• [DATA ENTRIES]

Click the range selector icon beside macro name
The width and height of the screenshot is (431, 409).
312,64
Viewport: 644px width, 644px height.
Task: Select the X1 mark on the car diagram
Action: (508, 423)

• [YOUR INSTRUCTIONS]
Output each line of the records above as a JSON list of strings, one string per line, with blank lines left out.

• [THE SOLUTION]
[
  "Click the range selector icon beside macro name",
  "The width and height of the screenshot is (431, 409).",
  "312,64",
  "Viewport: 644px width, 644px height.",
  "Task: Select the X1 mark on the car diagram",
  "Action: (508, 423)"
]